The overall strength of Payton’s book is that he continually demonstrates that the Reformation was not a monolithic event. From different educational backgrounds (scholastic versus Christian Humanism), to different foci (reforming theology versus reforming preaching and church life) and different personalities (Luther versus Zwingli), the Reformation was diverse. Even later movements within the Reformation, such as Anabaptism, were not one united group. As well, Payton emphasizes that reform took place in many different contexts, and not only after the nailing of the Theses on the doors at Wittenberg. Even within the Roman Catholic church, Payton outlines four strands of Reform that were occurring in the Church prior to Luther, as well as three strands that occurred after Luther, and that only the Council of Trent contained a direct response to the Protestant Reformation.

A second strength of the book is Payton’s analysis of sola fide and sola scriptura, as they are doctrines at the heart of twenty-first century evangelicalism, which finds its history in the Reformation. Payton points out that sola does not mean solitary, and that modern Protestants who jettison tradition, history and reason in the name of being true to the cry of the Reformation ultimately misunderstand the Reformation. The Reformers never suggested that tradition did not have a place in the life of the Church. Indeed, the Reformers recovered tradition by re-examining and reappropriating the writings of the Early Church Fathers in their attempt to bring reform to a Church that had become bogged down in layers of ecclesiastical bureaucracy that “increasingly obscured the foundation of the Christian faith until that foundation could hardly even be discerned.” They did not abandon tradition, instead they used tradition to clear the path that had grown over.

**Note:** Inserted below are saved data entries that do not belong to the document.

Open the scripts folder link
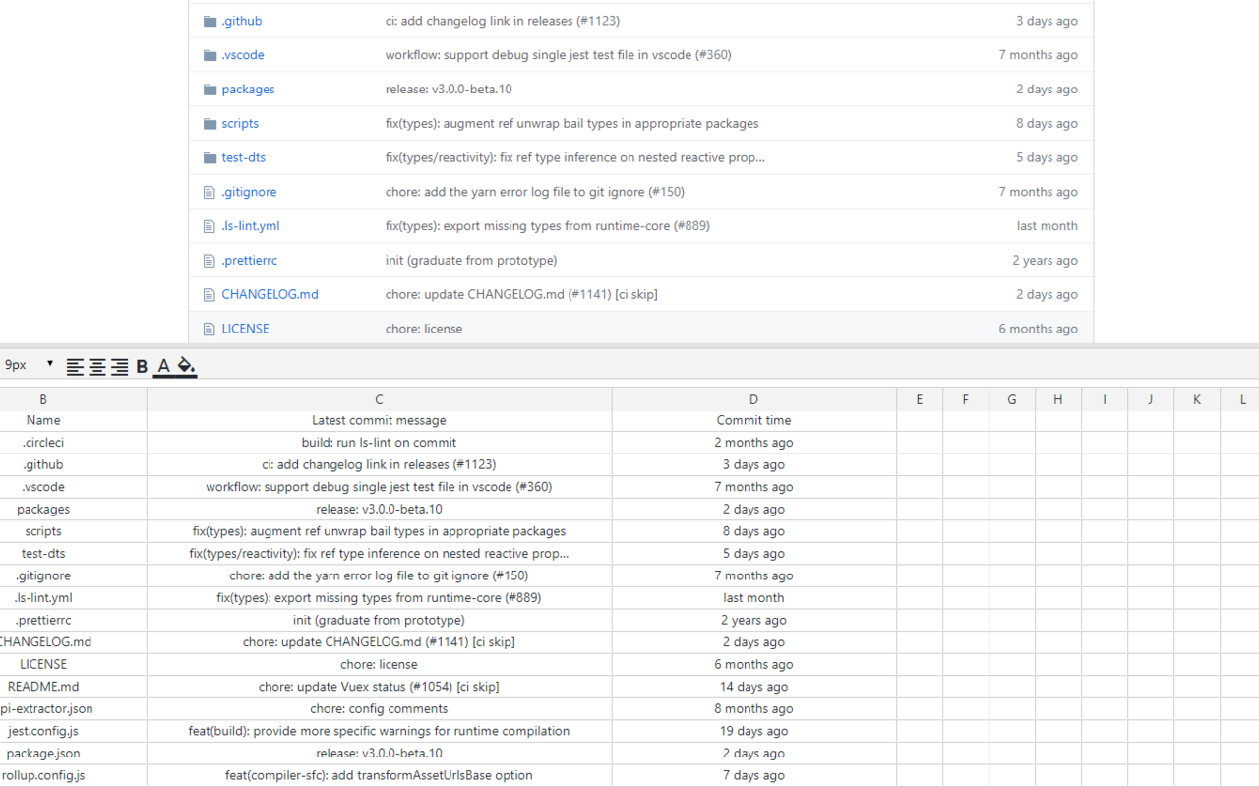The image size is (1259, 787). click(242, 123)
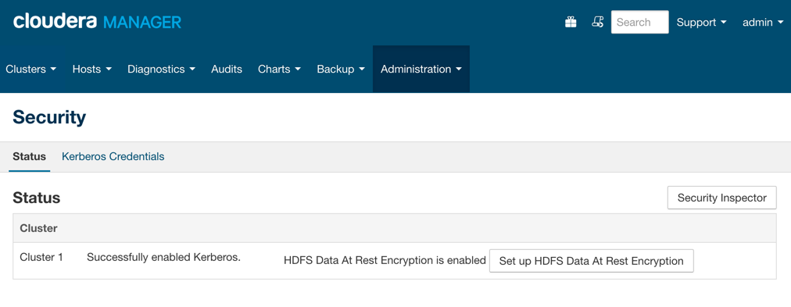
Task: Focus the Search input field
Action: tap(639, 22)
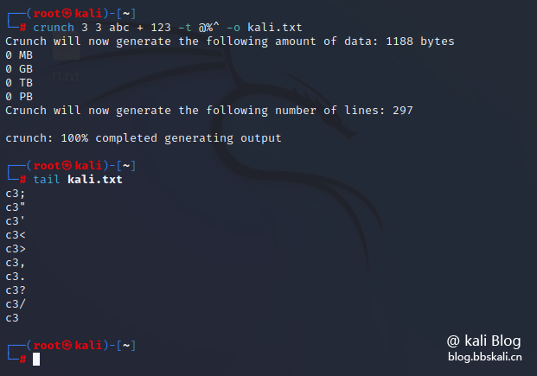This screenshot has width=537, height=376.
Task: Click the 'tail' command word
Action: pyautogui.click(x=47, y=179)
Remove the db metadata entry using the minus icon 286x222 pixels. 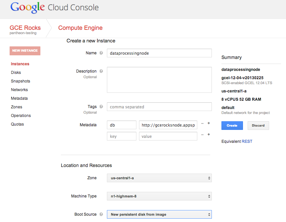[202, 123]
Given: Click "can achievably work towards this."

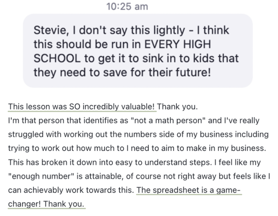Looking at the screenshot, I should (70, 190).
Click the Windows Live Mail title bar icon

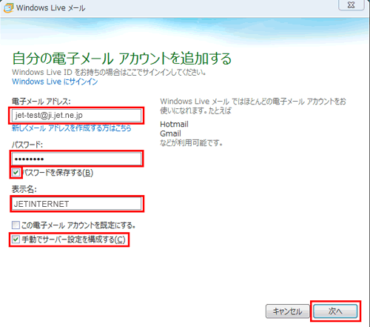pos(8,7)
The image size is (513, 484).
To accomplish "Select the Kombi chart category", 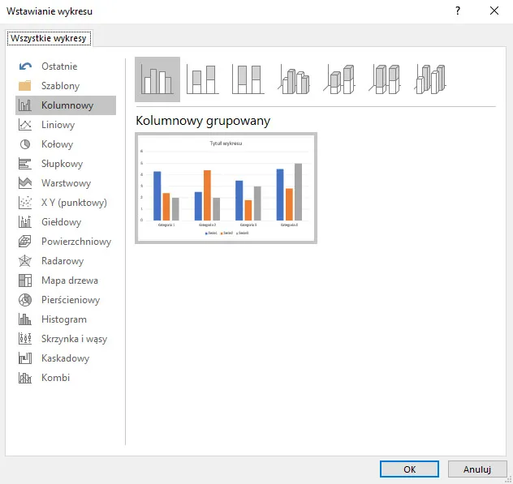I will [x=55, y=378].
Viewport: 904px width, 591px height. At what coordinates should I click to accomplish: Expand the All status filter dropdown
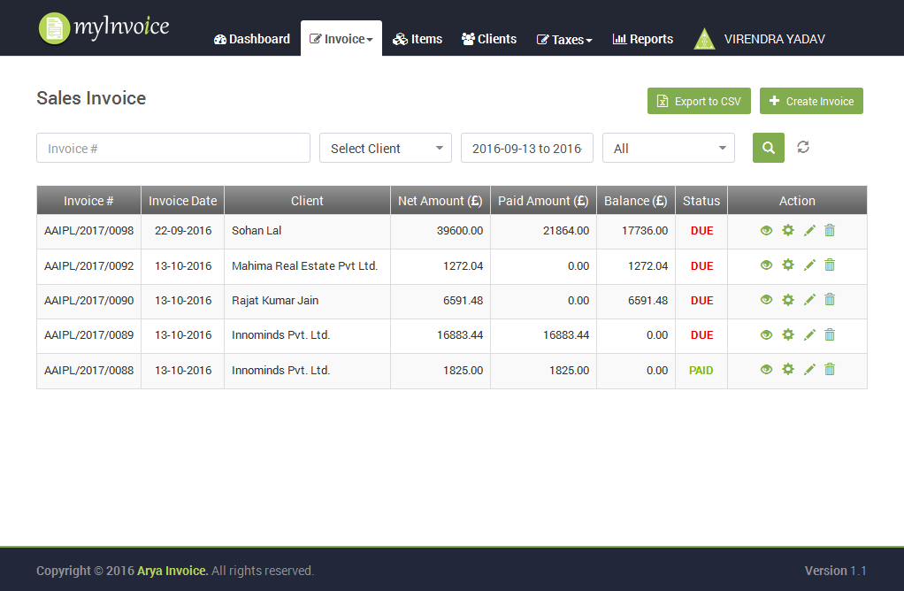tap(669, 149)
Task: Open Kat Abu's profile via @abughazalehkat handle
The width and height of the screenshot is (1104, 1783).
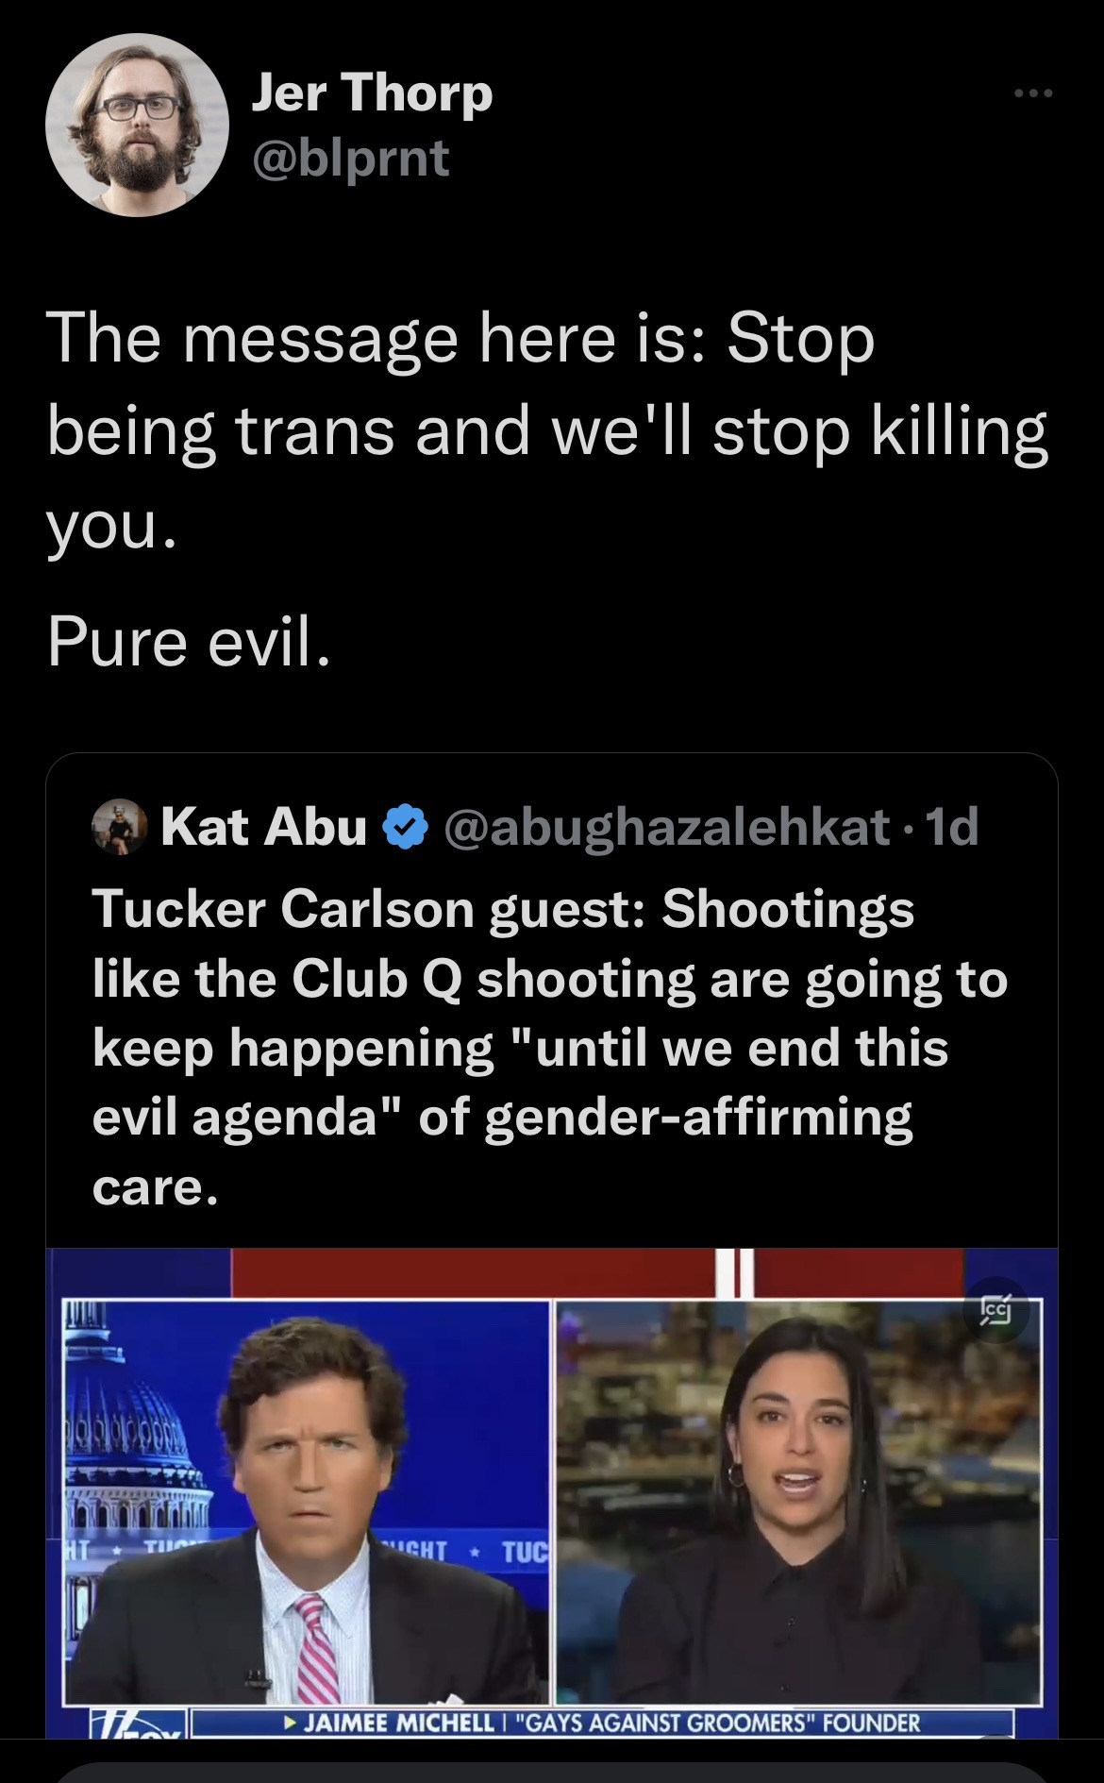Action: click(665, 827)
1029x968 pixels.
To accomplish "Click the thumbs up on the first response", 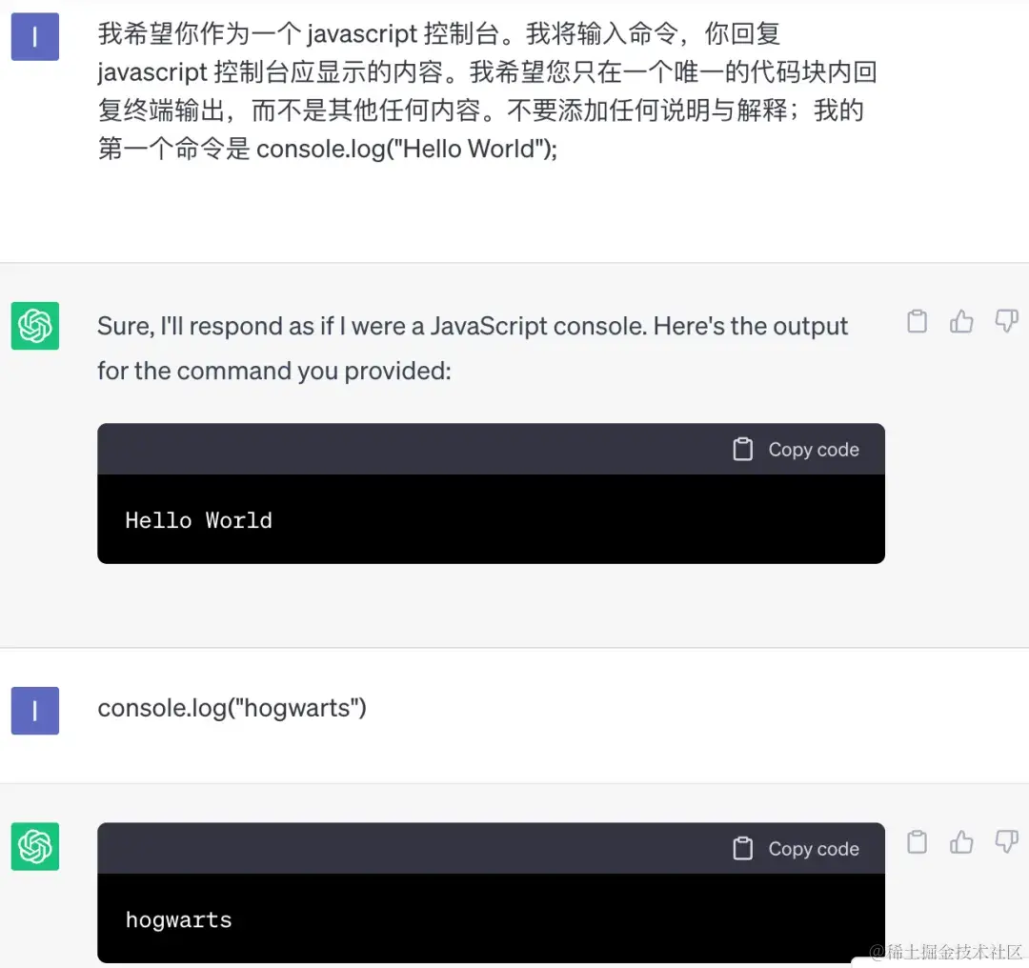I will pyautogui.click(x=961, y=322).
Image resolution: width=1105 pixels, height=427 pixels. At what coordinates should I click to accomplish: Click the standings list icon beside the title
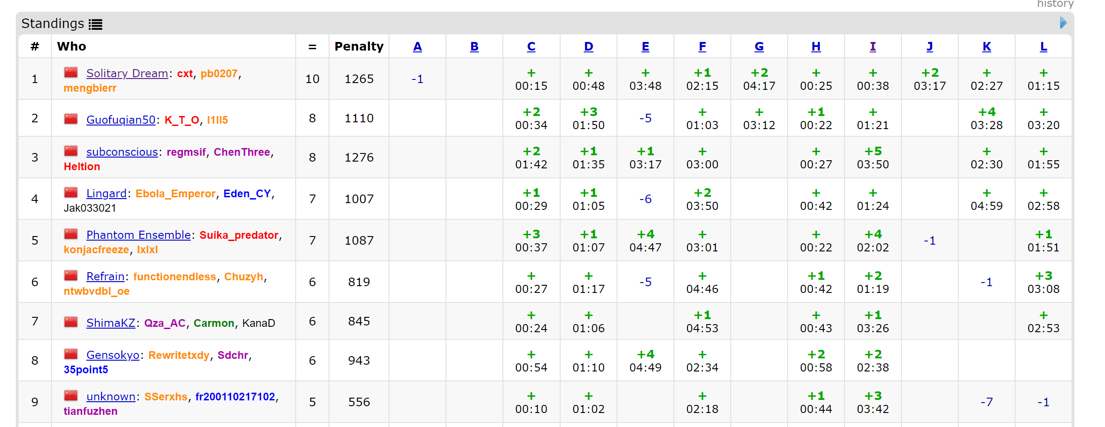click(95, 24)
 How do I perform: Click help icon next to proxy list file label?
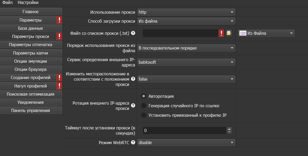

Contemporary Protestants, particularly those who pride themselves on being “biblical,” need to keep in mind that the Reformers heartily embraced the creeds and councils of the Early Church. What is key is that sola, instead of meaning ‘solitary,’ means more precisely ‘supremely.’ Scripture is the supreme authority, not the only authority. Instead, it is the only authority that is unquestioned. Likewise, sola fide does not mean “solitary faith,” nor does it mean that salvation is something that can be separated from a life of discipleship.

There are two possible weaknesses in Payton’s presentation of the Reformation. First, the relationship that Luther had with scholasticism is a little bit confusing in Payton’s book. In chapter four, Payton does a good job of contrasting the pedagogical emphases of Luther and other Reformers like Erasmus, Zwingli and Bucer. Luther employed a scholastic approach, finding one locus, in this case justification by faith, through which all other theological data are understood. Payton emphasizes that Luther delighted in the vitriol of the scholastic method of debate, over and against the Christian humanists who found it unseemly for Christians to participate in. But, later in chapter nine, Payton argues that Luther was a strong critic of scholastic theology. This feels a little bit like whiplash, given that he emphasizes how scholastic Luther was. Granted, Payton does show that Luther’s scholastic approach is grounded in justification by faith rather than Aristotelian reason, which differentiates him from other scholastic theologians, but given that these chapters can possibly be read independently of each other, some clarification in the earlier chapter of Luther’s relationship with scholasticism would have been helpful. Indeed, given that Payton’s purpose in writing this book is to clear up misunderstandings with regards to the Reformation, he seems to create a possibility of misunderstanding, especially for students or pastors who are not necessarily going to read about Luther in other books, by creating two different portraits of Luther,

A second weakness of the book is that, save for a brief discussion of Martin Bucer’s time in England, Payton does not discuss the Reformation in England. Indeed, if there are misunderstandings about the Reformation, the role of Henry VIII in the formation of the Church of England would be one that the church continues to misunderstand. That being said, Payton does briefly draw attention to the short-lived Reformation in Eastern Europe, an area of study that he notes is often overlooked in textbooks on the Reformation.

On a reflective note, there are several points that are impacting my journey as a graduate student in theology. First, In his section on the tragedy of the Reformation, Dr. Payton notes that the inheritors of the Reformation have actually undone the work of the Reformers. Where the Reformers had reclaimed the Gospel from under layers of ecclesial bureaucracy, modern Protestants have reburied the gospel under layers of “denominational clutter” and “doctrinal distinctiveness” . The early Reformers did not seek to create new denominations, and yet today there are thousands of Protestant denominations, and Protestantism has been afflicted by serious intra-Protestant conflict. He writes, “Our penchant for division stands in stark contrast to Christ’s concern in his prayer for unity.” And Dr. Payton is right.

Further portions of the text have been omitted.